[[ LISTED ENTRIES, beginning ]]

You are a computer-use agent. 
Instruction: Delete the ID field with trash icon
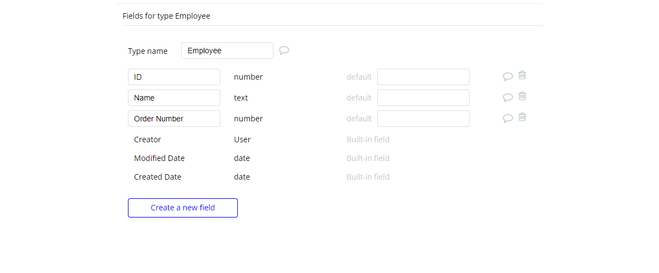click(522, 75)
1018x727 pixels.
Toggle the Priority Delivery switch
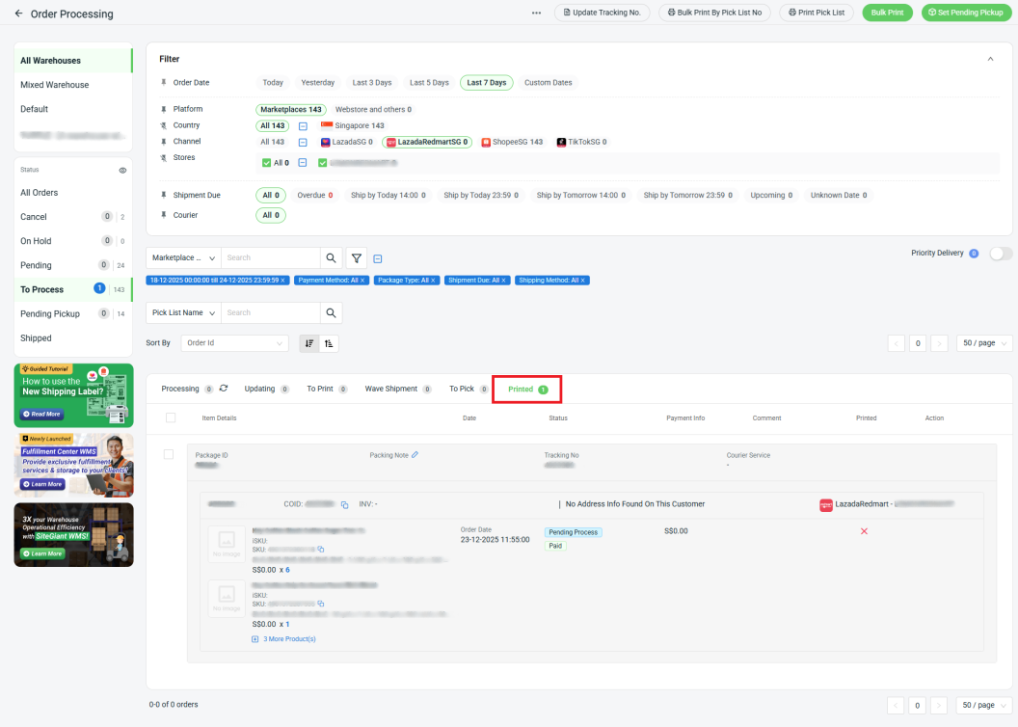point(1001,254)
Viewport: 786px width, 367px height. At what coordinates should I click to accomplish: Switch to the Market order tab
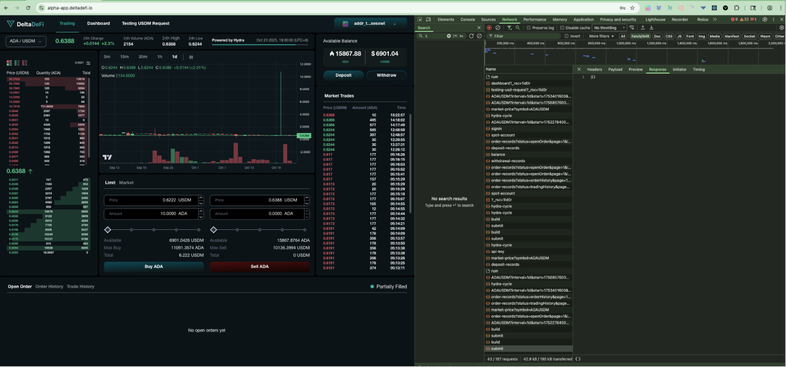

[[ LISTED ENTRIES, end ]]

BRIEF >>
Transcribe the entries word for word, without their pictures.

SOLUTION TO THIS EXERCISE >>
You are a computer-use agent. 
Instruction: Delete the ID field with trash icon
click(522, 75)
1018x727 pixels.
Toggle the Priority Delivery switch
point(1001,254)
Viewport: 786px width, 367px height. At what coordinates should I click to accomplish: Switch to the Market order tab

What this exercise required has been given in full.